Lines from the top of the entries through the line that has "Mobile Site (150, 1237)" must be duplicated exactly, and no others.

==========

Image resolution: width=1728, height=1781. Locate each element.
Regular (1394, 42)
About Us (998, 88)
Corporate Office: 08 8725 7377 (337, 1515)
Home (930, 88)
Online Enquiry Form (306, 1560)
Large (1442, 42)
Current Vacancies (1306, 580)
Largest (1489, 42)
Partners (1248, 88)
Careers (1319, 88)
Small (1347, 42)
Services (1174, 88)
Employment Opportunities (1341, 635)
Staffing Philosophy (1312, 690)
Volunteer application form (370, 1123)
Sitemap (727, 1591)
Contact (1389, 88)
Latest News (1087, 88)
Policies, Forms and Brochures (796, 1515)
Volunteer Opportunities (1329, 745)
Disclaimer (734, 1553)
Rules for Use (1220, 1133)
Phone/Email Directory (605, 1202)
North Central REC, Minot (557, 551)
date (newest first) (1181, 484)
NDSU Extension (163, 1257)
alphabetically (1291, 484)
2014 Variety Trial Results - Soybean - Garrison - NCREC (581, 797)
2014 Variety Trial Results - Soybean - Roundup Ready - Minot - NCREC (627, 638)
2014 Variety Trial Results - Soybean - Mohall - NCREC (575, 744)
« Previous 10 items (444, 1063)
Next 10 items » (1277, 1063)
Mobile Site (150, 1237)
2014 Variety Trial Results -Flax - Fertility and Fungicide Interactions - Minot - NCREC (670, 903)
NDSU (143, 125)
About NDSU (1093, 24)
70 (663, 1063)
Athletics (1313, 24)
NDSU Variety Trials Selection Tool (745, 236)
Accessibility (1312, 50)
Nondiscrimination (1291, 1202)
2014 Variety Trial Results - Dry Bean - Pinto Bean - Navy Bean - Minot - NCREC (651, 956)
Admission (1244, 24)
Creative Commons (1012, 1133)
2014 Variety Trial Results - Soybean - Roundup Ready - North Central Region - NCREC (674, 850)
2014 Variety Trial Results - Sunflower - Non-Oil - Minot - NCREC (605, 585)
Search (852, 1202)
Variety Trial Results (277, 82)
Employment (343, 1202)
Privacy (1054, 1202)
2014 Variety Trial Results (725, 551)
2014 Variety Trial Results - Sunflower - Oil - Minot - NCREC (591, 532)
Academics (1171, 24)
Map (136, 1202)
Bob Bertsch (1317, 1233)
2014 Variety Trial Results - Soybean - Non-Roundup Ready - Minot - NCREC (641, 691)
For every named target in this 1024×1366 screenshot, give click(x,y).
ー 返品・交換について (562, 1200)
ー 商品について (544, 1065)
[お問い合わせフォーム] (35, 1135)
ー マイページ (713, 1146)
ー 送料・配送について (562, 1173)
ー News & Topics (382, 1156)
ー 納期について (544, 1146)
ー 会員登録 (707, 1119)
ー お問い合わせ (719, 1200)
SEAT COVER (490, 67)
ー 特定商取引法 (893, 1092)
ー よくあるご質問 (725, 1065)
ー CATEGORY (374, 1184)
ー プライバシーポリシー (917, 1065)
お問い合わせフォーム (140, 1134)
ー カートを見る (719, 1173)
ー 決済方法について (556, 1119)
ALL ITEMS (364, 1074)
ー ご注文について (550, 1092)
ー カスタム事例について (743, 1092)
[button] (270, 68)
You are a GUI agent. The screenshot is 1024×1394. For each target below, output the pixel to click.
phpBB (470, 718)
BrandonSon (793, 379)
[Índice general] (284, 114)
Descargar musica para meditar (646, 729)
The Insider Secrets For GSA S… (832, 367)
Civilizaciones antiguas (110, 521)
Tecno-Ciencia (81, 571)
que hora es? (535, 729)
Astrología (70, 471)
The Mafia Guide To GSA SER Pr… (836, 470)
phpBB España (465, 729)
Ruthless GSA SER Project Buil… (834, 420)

==========

**Answer to this exercise:**
Image resolution: width=1728, height=1781. Locate each element.
Regular (1394, 42)
About Us (998, 88)
Corporate Office: 08 8725 7377 (337, 1515)
Home (930, 88)
Online Enquiry Form (306, 1560)
Large (1442, 42)
Current Vacancies (1306, 580)
Largest (1489, 42)
Partners (1248, 88)
Careers (1319, 88)
Small (1347, 42)
Services (1174, 88)
Employment Opportunities (1341, 635)
Staffing Philosophy (1312, 690)
Volunteer application form (370, 1123)
Sitemap (727, 1591)
Contact (1389, 88)
Latest News (1087, 88)
Policies, Forms and Brochures (796, 1515)
Volunteer Opportunities (1329, 745)
Disclaimer (734, 1553)
Rules for Use (1220, 1133)
Phone/Email Directory (605, 1202)
North Central REC, Minot (557, 551)
date (newest first) (1181, 484)
NDSU Extension (163, 1257)
alphabetically (1291, 484)
2014 Variety Trial Results - Soybean - Garrison - NCREC (581, 797)
2014 Variety Trial Results - Soybean - Roundup Ready - Minot - NCREC (627, 638)
2014 Variety Trial Results - Soybean - Mohall - NCREC (575, 744)
« Previous 10 items (444, 1063)
Next 10 items » (1277, 1063)
Mobile Site (150, 1237)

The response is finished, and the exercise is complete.